Treats the byte stream as 8-bit.
Uses a wraparound rolling buffer of the last windowSize bytes read
from disk in memory; as long as the 'random access' of a CharSequence
user stays within this window, access should remain fairly efficient.
(So design any regexps pointed at these CharSequences to work within
that range!)
When rereading of a location is necessary, the whole window is
recentered around the location requested. (TODO: More research
into whether this is the best strategy.)
An implementation of a ReplayCharSequence done with ByteBuffers -- one
to wrap the passed prefix buffer and the second, a memory-mapped
ByteBuffer view into the backing file -- was consistently slower: ~10%.
My tests did the following. Made a buffer filled w/ regular content.
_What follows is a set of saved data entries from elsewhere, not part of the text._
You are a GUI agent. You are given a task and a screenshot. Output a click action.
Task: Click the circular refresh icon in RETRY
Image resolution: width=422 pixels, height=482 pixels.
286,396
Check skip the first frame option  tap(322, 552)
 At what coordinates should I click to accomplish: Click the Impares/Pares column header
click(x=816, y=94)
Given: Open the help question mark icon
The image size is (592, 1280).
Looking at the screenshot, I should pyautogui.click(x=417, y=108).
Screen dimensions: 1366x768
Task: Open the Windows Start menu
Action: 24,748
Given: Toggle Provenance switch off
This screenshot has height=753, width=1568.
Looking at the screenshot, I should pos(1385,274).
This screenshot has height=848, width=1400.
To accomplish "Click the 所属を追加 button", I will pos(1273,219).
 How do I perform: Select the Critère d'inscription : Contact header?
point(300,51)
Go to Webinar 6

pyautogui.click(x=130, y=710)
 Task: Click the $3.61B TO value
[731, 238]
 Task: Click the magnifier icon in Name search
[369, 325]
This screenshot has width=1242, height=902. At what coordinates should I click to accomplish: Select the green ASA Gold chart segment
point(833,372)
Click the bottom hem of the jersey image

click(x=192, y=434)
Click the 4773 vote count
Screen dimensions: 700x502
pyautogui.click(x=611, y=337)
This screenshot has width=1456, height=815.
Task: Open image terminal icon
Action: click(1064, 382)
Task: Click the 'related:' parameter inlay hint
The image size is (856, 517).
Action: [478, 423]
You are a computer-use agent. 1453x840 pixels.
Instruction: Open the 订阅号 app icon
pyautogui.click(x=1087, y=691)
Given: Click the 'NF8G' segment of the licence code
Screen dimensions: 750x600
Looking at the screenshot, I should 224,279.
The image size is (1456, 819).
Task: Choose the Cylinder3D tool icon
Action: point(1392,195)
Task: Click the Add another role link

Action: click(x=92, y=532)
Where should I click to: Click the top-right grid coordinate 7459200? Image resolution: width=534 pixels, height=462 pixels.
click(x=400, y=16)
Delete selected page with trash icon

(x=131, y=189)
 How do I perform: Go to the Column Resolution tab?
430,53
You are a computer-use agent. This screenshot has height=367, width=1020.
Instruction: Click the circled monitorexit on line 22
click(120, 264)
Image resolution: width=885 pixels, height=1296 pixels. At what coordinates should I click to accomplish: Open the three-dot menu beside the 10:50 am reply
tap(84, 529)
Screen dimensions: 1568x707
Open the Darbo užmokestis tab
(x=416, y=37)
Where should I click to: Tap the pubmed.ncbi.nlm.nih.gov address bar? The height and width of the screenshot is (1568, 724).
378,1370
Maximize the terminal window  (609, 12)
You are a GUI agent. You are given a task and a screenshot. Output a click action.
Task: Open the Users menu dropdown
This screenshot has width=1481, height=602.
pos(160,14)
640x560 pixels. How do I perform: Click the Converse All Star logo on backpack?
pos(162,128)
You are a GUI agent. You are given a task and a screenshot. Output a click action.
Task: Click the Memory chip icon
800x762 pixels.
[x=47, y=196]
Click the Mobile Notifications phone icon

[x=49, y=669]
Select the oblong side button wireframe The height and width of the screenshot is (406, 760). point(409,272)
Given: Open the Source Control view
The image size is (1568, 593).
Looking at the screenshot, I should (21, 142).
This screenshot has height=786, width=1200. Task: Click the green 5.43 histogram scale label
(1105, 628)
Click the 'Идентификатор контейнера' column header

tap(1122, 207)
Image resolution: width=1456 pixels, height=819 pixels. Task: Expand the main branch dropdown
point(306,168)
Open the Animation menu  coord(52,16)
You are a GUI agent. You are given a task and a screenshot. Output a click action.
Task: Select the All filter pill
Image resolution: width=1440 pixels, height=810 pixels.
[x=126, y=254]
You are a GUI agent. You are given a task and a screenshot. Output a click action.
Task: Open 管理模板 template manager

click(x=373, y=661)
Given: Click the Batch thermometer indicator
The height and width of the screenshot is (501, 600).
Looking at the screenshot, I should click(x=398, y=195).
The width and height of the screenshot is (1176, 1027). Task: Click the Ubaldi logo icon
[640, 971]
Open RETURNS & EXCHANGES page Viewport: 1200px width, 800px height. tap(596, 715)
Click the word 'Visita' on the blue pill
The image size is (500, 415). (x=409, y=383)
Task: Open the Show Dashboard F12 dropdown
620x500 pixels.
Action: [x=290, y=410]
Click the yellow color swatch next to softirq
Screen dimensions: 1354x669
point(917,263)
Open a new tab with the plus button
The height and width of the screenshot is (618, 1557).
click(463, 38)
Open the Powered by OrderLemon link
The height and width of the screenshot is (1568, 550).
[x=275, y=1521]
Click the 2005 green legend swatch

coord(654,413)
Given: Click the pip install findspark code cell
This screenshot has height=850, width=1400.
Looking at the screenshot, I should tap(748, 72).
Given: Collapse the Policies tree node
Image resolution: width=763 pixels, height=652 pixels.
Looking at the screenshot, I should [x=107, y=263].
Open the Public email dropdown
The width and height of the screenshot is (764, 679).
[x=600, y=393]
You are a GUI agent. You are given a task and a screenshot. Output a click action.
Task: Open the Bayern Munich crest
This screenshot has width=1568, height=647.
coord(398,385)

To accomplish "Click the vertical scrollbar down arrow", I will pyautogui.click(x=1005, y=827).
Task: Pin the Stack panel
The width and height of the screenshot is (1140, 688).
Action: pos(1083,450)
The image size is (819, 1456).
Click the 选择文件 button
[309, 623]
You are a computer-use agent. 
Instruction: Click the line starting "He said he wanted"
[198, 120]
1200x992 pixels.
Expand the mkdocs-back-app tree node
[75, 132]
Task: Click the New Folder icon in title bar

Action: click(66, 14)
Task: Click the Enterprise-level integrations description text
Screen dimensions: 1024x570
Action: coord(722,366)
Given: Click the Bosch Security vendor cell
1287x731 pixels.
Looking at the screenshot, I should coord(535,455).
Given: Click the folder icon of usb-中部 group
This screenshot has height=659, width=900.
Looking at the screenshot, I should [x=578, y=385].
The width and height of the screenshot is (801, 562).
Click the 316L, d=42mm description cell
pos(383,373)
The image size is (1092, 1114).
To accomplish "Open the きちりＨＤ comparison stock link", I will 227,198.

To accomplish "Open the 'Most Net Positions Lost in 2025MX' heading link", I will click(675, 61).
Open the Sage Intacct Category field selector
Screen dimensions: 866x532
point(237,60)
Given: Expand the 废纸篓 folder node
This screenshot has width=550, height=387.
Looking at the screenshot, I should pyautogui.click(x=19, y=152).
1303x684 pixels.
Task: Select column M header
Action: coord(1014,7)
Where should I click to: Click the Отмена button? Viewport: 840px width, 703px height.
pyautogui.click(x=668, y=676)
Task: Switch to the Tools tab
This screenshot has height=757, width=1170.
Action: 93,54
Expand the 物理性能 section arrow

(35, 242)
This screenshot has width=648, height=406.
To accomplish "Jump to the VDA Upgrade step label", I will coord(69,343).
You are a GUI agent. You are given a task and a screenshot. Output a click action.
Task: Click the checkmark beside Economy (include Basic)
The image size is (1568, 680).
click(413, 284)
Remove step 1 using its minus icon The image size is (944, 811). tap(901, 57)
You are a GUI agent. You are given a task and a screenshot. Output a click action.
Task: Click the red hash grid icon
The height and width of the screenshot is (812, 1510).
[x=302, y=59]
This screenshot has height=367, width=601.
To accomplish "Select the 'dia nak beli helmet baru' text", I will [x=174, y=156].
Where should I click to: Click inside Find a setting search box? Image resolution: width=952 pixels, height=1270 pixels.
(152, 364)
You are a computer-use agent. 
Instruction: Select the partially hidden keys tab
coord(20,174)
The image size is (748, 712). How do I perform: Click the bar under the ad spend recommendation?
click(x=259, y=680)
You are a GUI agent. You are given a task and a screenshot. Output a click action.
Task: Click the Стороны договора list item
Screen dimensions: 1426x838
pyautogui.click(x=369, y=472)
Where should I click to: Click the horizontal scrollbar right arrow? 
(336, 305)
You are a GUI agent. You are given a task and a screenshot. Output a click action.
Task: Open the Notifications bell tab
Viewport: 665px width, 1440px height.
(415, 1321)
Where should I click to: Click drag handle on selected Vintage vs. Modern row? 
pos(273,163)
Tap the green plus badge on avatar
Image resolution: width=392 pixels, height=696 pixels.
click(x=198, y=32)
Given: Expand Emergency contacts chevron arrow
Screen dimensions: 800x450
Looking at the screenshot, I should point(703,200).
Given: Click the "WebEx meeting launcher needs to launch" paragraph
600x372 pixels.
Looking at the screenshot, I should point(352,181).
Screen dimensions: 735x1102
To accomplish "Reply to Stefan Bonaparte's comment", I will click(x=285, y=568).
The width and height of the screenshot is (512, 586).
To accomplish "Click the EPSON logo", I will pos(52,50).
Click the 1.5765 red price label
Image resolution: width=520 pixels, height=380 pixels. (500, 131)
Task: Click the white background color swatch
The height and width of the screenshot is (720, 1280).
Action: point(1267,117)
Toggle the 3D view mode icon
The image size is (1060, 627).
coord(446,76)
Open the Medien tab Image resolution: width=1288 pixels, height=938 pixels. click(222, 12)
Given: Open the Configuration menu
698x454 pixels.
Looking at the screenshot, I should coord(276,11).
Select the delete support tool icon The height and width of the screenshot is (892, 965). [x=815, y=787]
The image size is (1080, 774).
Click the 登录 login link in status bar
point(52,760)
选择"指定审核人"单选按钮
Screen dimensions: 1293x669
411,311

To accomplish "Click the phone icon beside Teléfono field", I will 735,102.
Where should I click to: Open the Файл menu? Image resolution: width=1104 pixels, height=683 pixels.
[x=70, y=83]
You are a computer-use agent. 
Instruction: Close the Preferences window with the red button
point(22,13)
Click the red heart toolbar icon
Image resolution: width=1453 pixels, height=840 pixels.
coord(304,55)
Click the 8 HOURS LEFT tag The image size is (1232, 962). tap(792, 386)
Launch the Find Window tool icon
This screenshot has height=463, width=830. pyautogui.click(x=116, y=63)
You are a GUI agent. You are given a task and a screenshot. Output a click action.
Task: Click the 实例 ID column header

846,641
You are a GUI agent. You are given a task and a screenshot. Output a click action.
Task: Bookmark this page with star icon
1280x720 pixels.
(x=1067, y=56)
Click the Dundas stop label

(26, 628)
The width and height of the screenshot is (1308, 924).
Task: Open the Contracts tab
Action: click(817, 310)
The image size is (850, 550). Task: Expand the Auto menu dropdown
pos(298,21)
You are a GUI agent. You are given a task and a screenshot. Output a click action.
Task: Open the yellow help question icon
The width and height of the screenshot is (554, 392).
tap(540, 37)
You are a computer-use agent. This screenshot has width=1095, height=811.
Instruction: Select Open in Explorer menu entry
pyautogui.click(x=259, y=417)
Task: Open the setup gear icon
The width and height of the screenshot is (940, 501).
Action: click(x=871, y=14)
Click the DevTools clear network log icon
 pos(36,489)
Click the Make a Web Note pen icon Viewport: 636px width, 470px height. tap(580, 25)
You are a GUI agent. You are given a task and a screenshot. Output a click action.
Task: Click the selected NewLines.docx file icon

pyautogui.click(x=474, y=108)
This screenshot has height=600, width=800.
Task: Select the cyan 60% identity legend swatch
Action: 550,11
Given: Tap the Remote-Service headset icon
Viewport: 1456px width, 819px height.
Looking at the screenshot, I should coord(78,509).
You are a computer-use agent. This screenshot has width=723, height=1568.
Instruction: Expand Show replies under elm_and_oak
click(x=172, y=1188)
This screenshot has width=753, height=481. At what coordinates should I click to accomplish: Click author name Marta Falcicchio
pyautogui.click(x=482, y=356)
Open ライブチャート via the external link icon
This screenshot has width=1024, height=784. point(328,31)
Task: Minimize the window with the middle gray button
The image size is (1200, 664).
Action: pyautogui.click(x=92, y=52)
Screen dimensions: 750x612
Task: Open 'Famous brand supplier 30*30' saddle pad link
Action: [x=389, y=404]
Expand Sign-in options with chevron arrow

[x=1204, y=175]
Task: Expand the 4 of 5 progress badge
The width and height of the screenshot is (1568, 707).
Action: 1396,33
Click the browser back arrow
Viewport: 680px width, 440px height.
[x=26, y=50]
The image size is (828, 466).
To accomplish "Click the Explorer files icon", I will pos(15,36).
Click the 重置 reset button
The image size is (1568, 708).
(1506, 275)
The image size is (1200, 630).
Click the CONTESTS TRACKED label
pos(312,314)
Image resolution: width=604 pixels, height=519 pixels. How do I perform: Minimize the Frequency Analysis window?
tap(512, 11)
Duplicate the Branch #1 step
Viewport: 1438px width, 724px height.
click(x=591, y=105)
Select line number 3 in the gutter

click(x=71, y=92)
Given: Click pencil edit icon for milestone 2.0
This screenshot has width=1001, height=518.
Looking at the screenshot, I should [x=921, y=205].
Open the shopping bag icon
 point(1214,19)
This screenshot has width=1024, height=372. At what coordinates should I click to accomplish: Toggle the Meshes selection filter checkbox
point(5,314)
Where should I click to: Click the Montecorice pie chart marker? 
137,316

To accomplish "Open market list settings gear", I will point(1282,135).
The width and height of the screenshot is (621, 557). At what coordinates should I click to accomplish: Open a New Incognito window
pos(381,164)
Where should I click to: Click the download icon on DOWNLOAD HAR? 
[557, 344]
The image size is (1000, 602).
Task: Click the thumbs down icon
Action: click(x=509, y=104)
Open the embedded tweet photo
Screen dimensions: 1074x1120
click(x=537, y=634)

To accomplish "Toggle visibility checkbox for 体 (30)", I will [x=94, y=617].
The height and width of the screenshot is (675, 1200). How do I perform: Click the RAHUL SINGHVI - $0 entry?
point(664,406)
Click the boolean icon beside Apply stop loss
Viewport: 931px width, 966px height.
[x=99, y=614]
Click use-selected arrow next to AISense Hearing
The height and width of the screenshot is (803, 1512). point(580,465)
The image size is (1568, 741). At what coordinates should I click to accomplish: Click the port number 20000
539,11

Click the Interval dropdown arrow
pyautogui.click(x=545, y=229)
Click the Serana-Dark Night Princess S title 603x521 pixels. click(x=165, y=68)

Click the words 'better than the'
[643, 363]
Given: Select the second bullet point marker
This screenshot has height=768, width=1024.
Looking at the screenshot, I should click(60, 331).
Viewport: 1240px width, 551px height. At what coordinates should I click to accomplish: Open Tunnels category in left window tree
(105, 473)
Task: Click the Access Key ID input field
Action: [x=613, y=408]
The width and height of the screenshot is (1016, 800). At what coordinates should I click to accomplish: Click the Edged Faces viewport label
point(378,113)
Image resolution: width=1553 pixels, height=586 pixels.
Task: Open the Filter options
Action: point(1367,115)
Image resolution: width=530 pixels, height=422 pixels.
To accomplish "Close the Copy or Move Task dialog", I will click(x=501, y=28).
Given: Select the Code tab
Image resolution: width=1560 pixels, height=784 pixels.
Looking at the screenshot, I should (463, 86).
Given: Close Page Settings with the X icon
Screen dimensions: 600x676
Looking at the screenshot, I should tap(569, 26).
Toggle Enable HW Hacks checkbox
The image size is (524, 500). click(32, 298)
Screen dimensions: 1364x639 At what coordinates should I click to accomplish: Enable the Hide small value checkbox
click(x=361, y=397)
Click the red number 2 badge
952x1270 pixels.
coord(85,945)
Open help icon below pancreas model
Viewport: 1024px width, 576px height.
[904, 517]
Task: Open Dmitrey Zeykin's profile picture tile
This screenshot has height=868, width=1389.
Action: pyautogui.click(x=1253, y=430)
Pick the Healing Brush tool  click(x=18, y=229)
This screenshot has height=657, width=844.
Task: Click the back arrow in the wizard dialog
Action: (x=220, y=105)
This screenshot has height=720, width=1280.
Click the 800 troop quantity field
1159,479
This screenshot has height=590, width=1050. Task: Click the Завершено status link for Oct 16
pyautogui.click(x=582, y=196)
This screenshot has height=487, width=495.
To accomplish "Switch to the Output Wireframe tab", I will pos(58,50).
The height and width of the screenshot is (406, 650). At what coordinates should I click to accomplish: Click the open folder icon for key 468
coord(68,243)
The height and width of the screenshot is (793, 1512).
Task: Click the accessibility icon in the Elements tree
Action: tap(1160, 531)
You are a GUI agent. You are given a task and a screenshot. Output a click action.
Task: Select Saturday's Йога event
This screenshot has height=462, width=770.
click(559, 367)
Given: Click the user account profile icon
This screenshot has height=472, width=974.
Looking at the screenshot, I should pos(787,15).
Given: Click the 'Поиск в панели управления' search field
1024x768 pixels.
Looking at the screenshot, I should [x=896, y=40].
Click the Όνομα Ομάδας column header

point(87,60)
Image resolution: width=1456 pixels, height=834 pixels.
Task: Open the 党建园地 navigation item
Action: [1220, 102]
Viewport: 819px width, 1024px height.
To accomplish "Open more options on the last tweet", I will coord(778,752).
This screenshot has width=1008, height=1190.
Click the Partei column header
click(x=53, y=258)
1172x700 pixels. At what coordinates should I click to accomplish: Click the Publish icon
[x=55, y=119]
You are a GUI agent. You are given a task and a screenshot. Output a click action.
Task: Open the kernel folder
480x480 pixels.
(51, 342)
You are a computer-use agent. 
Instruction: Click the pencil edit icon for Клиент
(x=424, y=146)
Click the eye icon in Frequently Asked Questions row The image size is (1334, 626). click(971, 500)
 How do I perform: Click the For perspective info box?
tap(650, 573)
This buffer was used as the prefix buffer. The buffer content was
written MULTIPLER times to a backing file. I then did accesses w/ the
following pattern: Skip forward 32 bytes, then back 16 bytes, and then
read forward from byte 16-32. Repeat. Though I varied the size of the
buffer to the size of the backing file,from 3-10, the difference of 10%
or so seemed to persist. Same if I tried to favor get() over get(index).
I used a profiler, JMP, to study times taken (St.Ack did above comment).
TODO determine in memory mapped files is better way to do this;
probably not -- they don't offer the level of control over
total memory used that this approach does.
author: Gordon Mohr version: $Revision: 5027 $, $Date: 2007-03-29 00:30:33 +0000 (Thu, 29 Mar 2007) $ |